World War II,
Memories of William Warren
The following was written by William Warren, of Broadalbin, NY. It is transcribed here with permission. Donated by Broadalbin Historian, Gordon Cornell.
As luck would have it our one and only radio was out of commission that Sunday evening in December. A family friend who stopped by mentioned reports of some hostile military action in the Hawaiian Islands. The only way to satisfy my curiosity was to sneak into my father’s unoccupied and darkened automobile radio repair shop and hear for myself about the disaster at Pearl Harbor. To a 10 year old, it represented something new and exciting to talk about in school the next morning. I could sense that it was serious business and was more than a bit scared at first.
It might have been different had I had a big brother or close family relative of draft age to really bring home the war. As it was, I could only get involved by bringing dimes to school to buy a $25 war bond, spending some rainy fall afternoons picking milkweed pods for navy life preservers, or occasionally accompanying the adults to our local Civil Defense observation tower to watch for enemy airplanes. But would they ever be able to find our small village, and why would they really want to anyway?
About the only way to derive a sustained if vicarious thrill from it all was to daily move around the colored pins on the giant world battlefield map that I had sent for. I imagined that our den resembled the war rooms in Washington. The radio was the best way to keep the map current, so I joined the family’s nightly ritual of loyal listenership. Since our local NBC affiliate emitted the strongest signal it became a steady diet of the likes of H. V. Kaltenborn who always sounded so very serious, John W. Vandercook whose use of short wave reports from around the world was always punctuated with all those static pops and crackles, and Lowell Thomas who usually managed to make my father laugh before signing off.
Such devotion to the broadcast news really paid off when my father and I took the train to New York on Thanksgiving Day 1943 and I prevailed on him to include the NBC Studio tour at Rockefeller Center. When not a single adult could identify Vandercook’s bearded countenance, I had the temerity to show them up. Even if I was little reddened by their rather embarrassed laughter, I was sure that my father must have been proud of his precocious son, by then a teenage news junkie.

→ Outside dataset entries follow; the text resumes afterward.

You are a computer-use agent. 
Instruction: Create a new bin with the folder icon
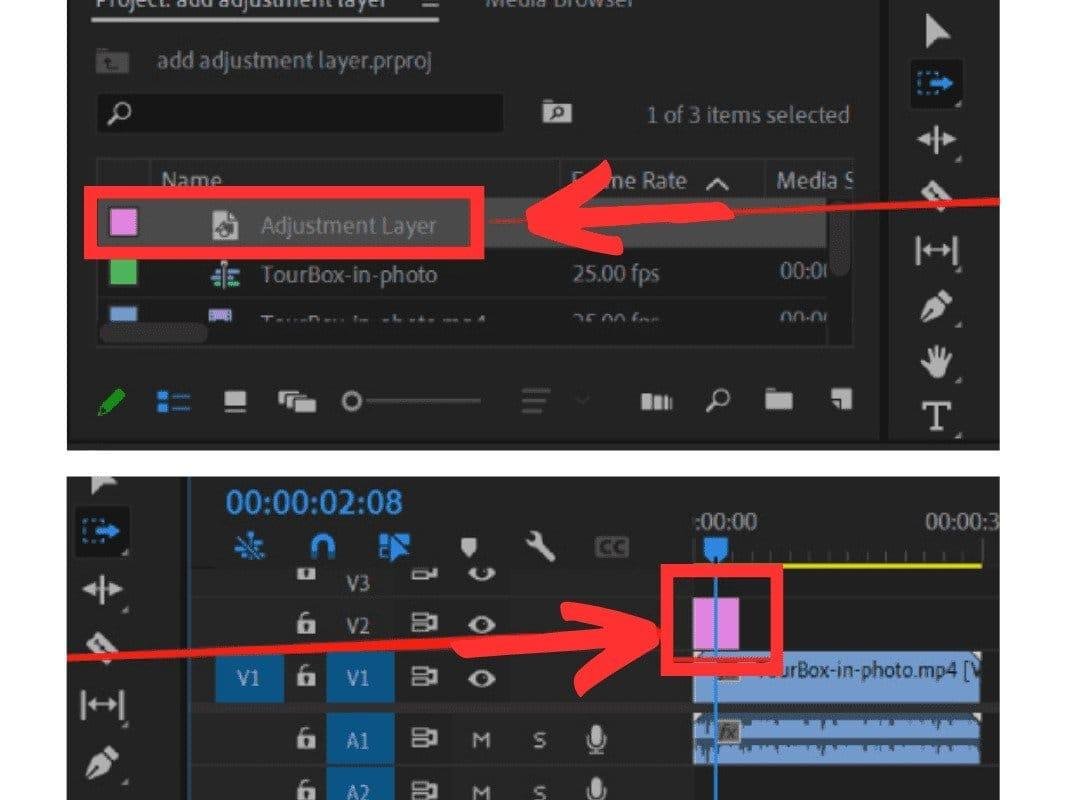(778, 400)
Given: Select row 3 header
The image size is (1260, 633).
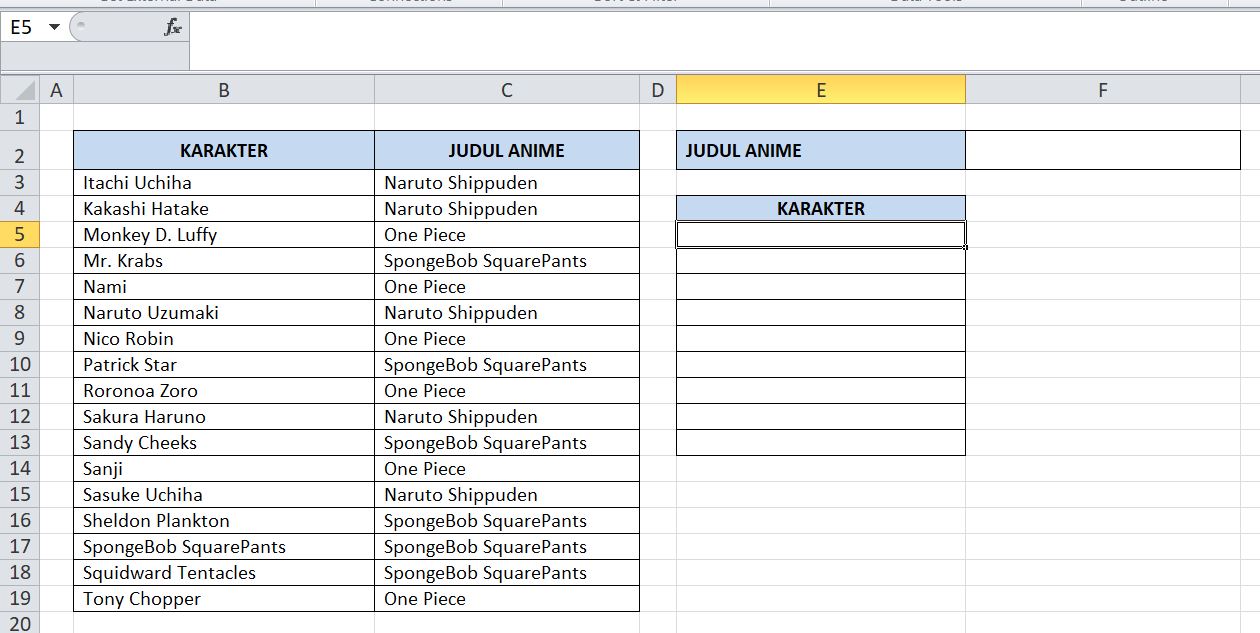Looking at the screenshot, I should click(20, 182).
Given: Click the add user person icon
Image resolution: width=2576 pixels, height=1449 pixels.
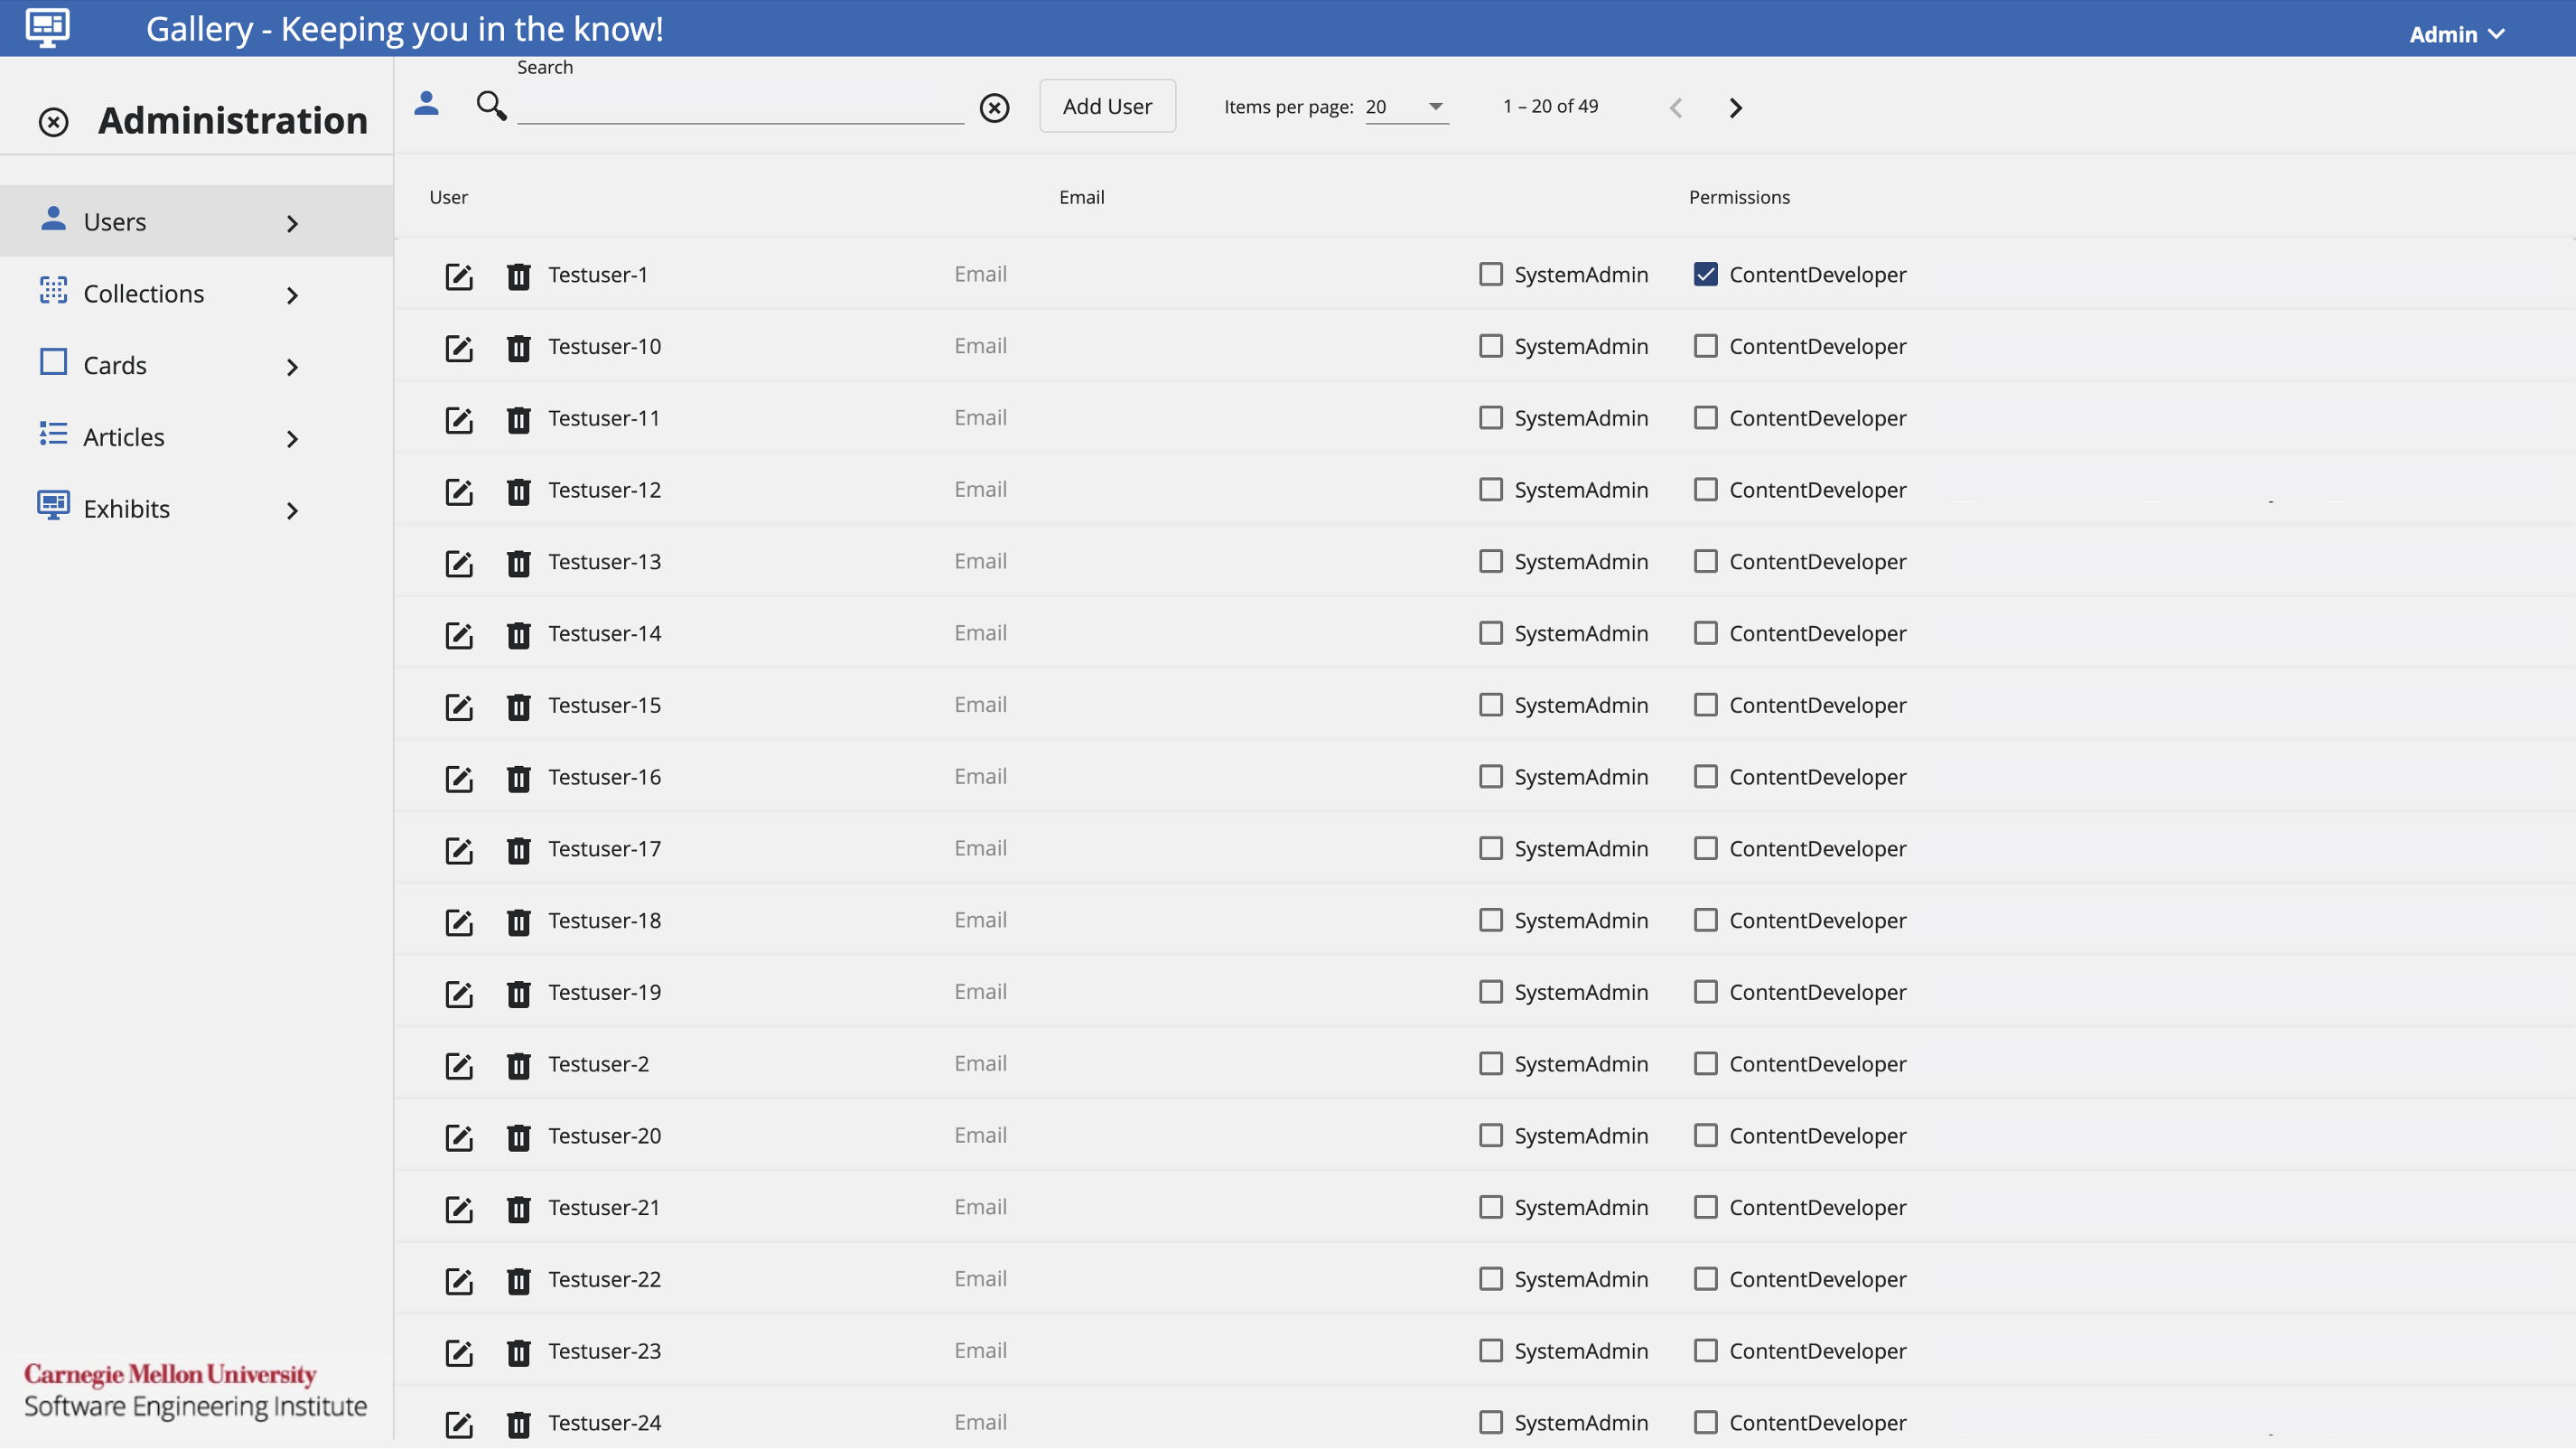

Fleshing out all the mental images of the war that the radio provided me were those riveting photos in each week’s Life magazine, even if my folks weren’t positive I should be looking at them all. I even traded some of my bubble gum cards for an extra copy if I needed both sides of the page for my burgeoning vertical file collection.
America’s hero in the early days of the war might well have been General MacArthur but for me it was Life correspondent Carl Mydans who was covering the fallback on Bataan and siege of Corregidor. I felt compelled to write him to say how much I admired his work and his courage, and to tell him of my long-since deflected ambition to be a foreign correspondent. I can’t really recall his written response, but the personally signed acknowledgement was worthy enough to be kept in my box labeled World War II momentos. Presently I have searched the attic for the note, but like so much of our youthful naivete, idealism and enthusiasm for the war, it seems to have disappeared in the space of nearly fifty years.
Still and all, it was an exciting time to be growing up.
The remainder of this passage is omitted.